En suma: yo también hago el texto junto con el autor. O, para dar por fin forma al noema de la fotocopia: yo también puedo hacerlo. Es en esta fórmula, que se colige de todo lo anterior, donde toco el punto de la fotocopia. Es lo que espero de toda lectura y lo que me digo cada vez que una lectura me fascina al punto de querer reinventarla. Pero esto no sólo supone una potencia del caso, sino una fuerza en su desplazamiento, el que va de uno a otro juego de fotocopias, de uno a otro título o autor: se trata de poder hacerlo cada vez y una y otra vez.
En ese “yo también puedo hacerlo”, cualquiera sea el objeto real de este poder, quizá se alcance a oír una y otra vez el estribillo de la juventud desde que, mientras se es joven, todas nuestras posibilidades están todavía abiertas. Hasta que el tiempo hace su razonable trabajo de reducción. En la escritura, en cambio, me resisto a ajustar lo múltiple de esa fuerza, es decir, a compactarla en una sola de sus opciones, postergando lo demás a la reserva fantasiosa del camino no tomado. En la escritura (es decir, en esa resistencia), mi juventud permanece joven, vagabunda, infiel, y es ahí, en ese punto que tiene a la fotocopia como figura, donde en cierto modo recobro el tiempo perdido.
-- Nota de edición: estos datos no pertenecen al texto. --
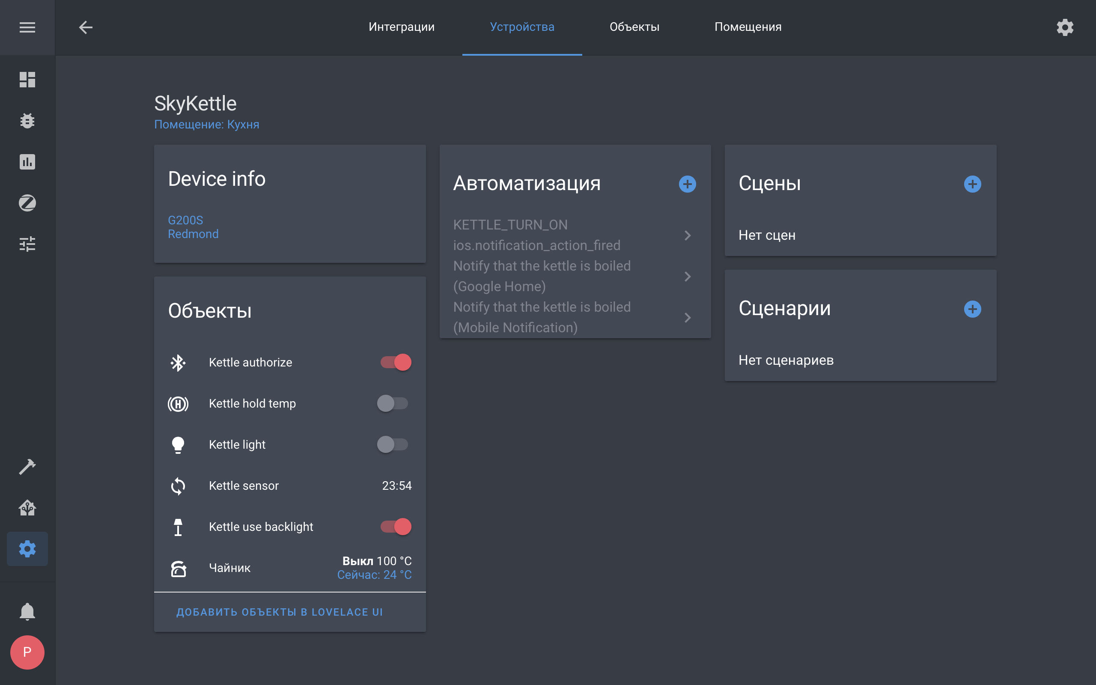1096x685 pixels.
Task: Open notifications bell icon
Action: (27, 611)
Dicho esto (es decir, dicho todo), una cosa más. Una biblioteca hecha de pilas de fotocopias (o aún peor, de anillados), se nos antoja sin duda abominable, casi tan horrorosa como una vida hecha de fotos en lugar de una hecha de momentos. Tampoco nosotros, lectores de fotocopias, perdemos de vista esta dimensión: sabemos que, desde el instante en que la recibimos al otro lado del mostrador, la fotocopia no puede aspirar a otra condición que a la de un recuerdo, la fantasmagoría del libro. Por eso una biblioteca hecha de libros pero salpicada acá y allá por un libro fotocopiado nos recuerda no sólo el esfuerzo en nuestra pesquisa de un libro inhallable, sino también quiénes éramos nosotros al momento de lanzarnos en su búsqueda.
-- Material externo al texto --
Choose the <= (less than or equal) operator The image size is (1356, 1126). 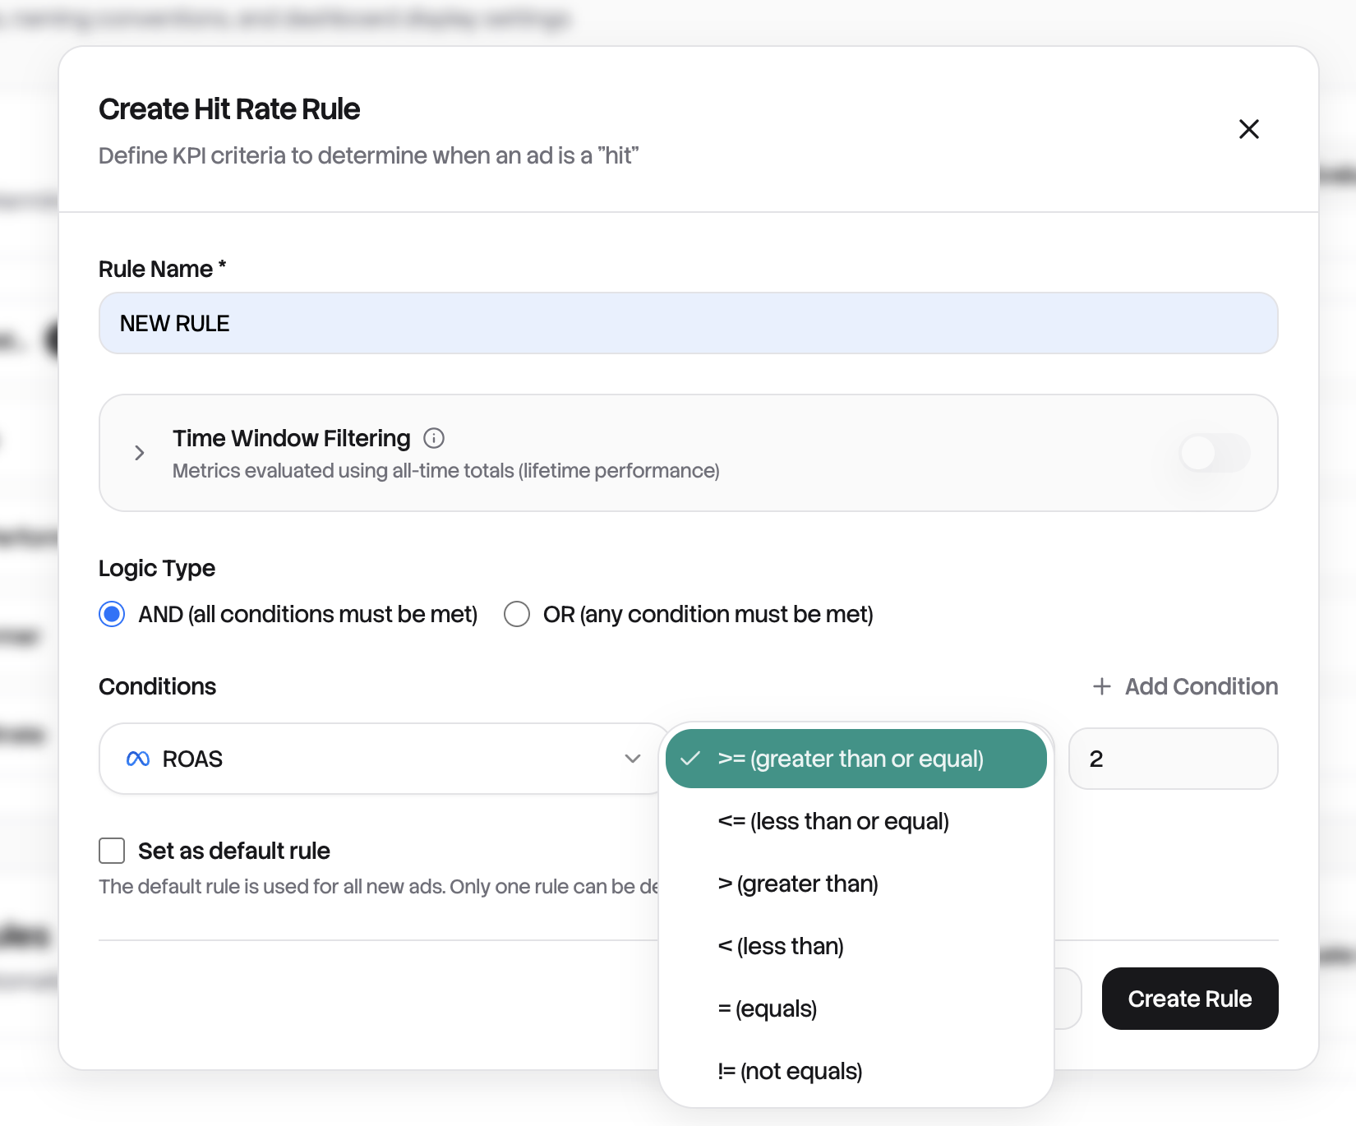click(833, 820)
Mi historia como escritor (mi historia como lector) podría resumirse en ese collage híbrido: anillados que habitan entre libros y que no cambié aunque, con el tiempo, tuviera yo la posibilidad de hacerme de los ejemplares: De parte de las cosas, de Francis Ponge en la edición venezolana de Monte Ávila, El guadal de Daniel García Helder, cuya tapa intervine torpemente con liquid paper y una foto de Robert Frank, La vida de mi padre, de Raymond Carver, los Incidentes de Barthes (en la vieja edición de Anagrama), Las tres fechas seguidas de las Nouvelles impressions du petit maroc y otros ensayos de César Aira. No sólo está presente mi recuerdo en cada anillado de esta serie caprichosa, sino que en ella hay también un recuerdo de mí.
Para terminar, lo último. Se puede escribir un original que luego, mediante un proceso más o menos simple, alguien pondrá entre tapa y contratapa: así, habremos escrito un libro. Pero no se puede escribir una fotocopia. Nuestros escritores más queridos llegaron a hacerlo, sin embargo, no por iniciativa propia, sino por efecto de una ausencia primero y luego de una intervención mecánica que los recuperó hasta inmortalizarlos con el bronce del estudio y el amor. Un bronce extraño, hecho de subrayados y tachaduras de una materia precaria y borrosa. Un bronce provisorio, descartable, bello.